Серпилин никогда не видел этого человека, но ему казалось, что он хорошо знает, какой это человек. Такой, за которым солдаты идут в огонь и в воду, такой, чье мертвое тело, жертвуя жизнью, выносят из боя, такой, чьи приказания выполняют и после смерти. Такой, каким надо быть, чтобы вывести эту пушку и этих людей. Но и эти люди, которых он вывел, стоили своего командира. Он был таким, потому что шел с ними...

 

Серпилин надел фуражку и молча пожал руку каждому из артиллеристов. Потом показал на могилу и отрывисто спросил:

 

- Как фамилия?

 

- Капитан Гусев.

 

- Не записывай. - Серпилин увидел, что Синцов взялся за планшет. - И так не забуду до смертного часа. А впрочем, все мы смертны, запиши!

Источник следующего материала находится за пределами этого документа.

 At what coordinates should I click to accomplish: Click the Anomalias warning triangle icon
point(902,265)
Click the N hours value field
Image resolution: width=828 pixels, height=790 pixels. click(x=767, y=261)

И артиллеристов внеси в строевой список! Спасибо за службу, товарищи! А ваш последний снаряд, думаю, выпустим еще сегодня ночью, в бою».

 

Это свидетельство Константина Симонова и есть правда о сражениях лета 41-го года. Правда о подвиге Русского солдата. А не правдоподобная ложь Сванидзе и некоторых наших православных писателей, такая же, как и правдоподобная ложь гитлеровских листовок.

 

Конечно, бились наши солдаты не за учение «Маркса-Ленина». Но с первых же дней войны они знали, что сражаются, по словам Сталина за «свою вечную Россию-матушку». Объяснять им ничего не надо было. Враг пришел на Русскую землю. Константин Симонов необыкновенно точно выразил то, что чувствовали тем летом русские люди в стихотворении посвященном участнику этих боев Алексею Суркову.

 

Ты помнишь, Алеша, дороги Смоленщины,

 

Как шли бесконечные, злые дожди,

 

Как кринки несли нам усталые женщины,

 

Прижав, как детей, от дождя их к груди,

 

 

Как слезы они вытирали украдкою,

 

Как вслед нам шептали: - Господь вас спаси! -

 

И снова себя называли солдатками,

 

Как встарь повелось на великой Руси.

 

 

Слезами измеренный чаще, чем верстами,

 

Шел тракт, на пригорках скрываясь из глаз:

 

Деревни, деревни, деревни с погостами,

 

Как будто на них вся Россия сошлась,

 

 

Как будто за каждою русской околицей,

 

Крестом своих рук ограждая живых,

 

Всем миром сойдясь, наши прадеды молятся

 

За в бога не верящих внуков своих.

 

 

Ты знаешь, наверное, все-таки Родина -

 

Не дом городской, где я празднично жил,

 

А эти проселки, что дедами пройдены,

 

С простыми крестами их русских могил.

 

 

Не знаю, как ты, а меня с деревенскою

 

Дорожной тоской от села до села,

 

Со вдовьей слезою и с песнею женскою

 

Впервые война на проселках свела.

 

 

Ты помнишь, Алеша: изба под Борисовом,

 

По мертвому плачущий девичий крик,

 

Седая старуха в салопчике плисовом,

 

Весь в белом, как на смерть одетый, старик.

 

 

Ну что им сказать, чем утешить могли мы их?

 

Но, горе поняв своим бабьим чутьем,

 

Ты помнишь, старуха сказала:- Родимые,

 

Покуда идите, мы вас подождем.

 

 

«Мы вас подождем!» - говорили нам пажити.

 

«Мы вас подождем!» - говорили леса.

 

Ты знаешь, Алеша, ночами мне кажется,

 

Что следом за мной их идут голоса.

 

 

По русским обычаям, только пожарища

 

На русской земле раскидав позади,

 

На наших глазах умирали товарищи,

 

По-русски рубаху рванув на груди.

 

 

Нас пули с тобою пока еще милуют.

 

Но, трижды поверив, что жизнь уже вся,

 

Я все-таки горд был за самую милую,

 

За горькую землю, где я родился,

 

 

За то, что на ней умереть мне завещано,

 

Что русская мать нас на свет родила,

 

Что, в бой провожая нас, русская женщина

 

По-русски три раза меня обняла.

 

 

 

Летом 41-го года очень редко давали медали и ордена. Большинство героев тех боев остались безвестными. В похоронках, которые получили их родные, очень часто написано: «пропал без вести». Но именно они заставили забуксовать прекрасно отлаженную машину Вермахта. Именно их подвиг заставит германских генералов назвать лето 41-го года «летом несбывшихся надежд, летом успехов, которые так и не переросли в победу». 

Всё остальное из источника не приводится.